### Given exercise
Rewrite the rows between the line containing "Start a new chat with plus bubble icon" and the end of the records, inclusive, adding 84 to every coordinate in the answers.

### Supplied material
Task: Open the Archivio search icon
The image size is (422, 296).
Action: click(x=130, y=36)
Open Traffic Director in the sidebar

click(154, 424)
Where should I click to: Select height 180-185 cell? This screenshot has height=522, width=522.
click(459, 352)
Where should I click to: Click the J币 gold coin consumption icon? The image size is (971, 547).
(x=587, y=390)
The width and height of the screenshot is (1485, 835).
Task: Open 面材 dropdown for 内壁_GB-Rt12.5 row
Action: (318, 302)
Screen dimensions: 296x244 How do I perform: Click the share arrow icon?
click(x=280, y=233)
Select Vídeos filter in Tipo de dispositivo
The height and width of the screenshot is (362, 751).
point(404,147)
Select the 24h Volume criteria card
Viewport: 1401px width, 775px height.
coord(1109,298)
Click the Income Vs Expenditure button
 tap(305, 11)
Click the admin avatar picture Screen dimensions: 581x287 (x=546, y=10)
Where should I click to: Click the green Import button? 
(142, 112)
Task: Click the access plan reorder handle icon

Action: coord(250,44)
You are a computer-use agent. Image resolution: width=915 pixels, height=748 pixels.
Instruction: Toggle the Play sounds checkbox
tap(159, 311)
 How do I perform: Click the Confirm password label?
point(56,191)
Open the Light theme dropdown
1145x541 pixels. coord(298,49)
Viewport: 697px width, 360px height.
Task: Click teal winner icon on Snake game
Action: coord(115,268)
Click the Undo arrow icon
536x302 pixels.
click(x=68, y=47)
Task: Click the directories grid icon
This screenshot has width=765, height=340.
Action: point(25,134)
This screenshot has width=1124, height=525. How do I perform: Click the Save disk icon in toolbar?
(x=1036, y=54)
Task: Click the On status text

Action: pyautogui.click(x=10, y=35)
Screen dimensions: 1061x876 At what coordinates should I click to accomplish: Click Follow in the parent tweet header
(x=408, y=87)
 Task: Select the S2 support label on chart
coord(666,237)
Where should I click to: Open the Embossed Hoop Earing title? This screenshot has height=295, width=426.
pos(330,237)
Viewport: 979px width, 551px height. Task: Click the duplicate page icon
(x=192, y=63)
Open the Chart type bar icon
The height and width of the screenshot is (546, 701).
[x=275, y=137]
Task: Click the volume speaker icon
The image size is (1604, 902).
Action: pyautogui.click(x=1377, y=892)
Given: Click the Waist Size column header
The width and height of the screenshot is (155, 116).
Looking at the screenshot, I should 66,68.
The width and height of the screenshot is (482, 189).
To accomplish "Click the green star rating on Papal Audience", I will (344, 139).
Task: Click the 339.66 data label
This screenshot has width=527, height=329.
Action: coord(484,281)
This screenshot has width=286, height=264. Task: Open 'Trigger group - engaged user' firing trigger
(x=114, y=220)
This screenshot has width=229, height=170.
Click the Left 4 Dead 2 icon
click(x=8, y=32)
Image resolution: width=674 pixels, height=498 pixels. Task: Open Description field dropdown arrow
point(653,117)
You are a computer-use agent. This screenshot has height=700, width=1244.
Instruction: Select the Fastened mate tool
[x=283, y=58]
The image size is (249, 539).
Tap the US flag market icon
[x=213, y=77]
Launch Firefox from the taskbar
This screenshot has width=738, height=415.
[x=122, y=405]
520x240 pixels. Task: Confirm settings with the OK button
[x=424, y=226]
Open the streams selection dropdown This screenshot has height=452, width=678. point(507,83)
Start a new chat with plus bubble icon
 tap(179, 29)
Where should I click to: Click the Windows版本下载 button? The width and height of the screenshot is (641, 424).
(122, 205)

### Result of the task
Start a new chat with plus bubble icon
 tap(263, 113)
Where should I click to: Click the Windows版本下载 button? The width and height of the screenshot is (641, 424).
(206, 289)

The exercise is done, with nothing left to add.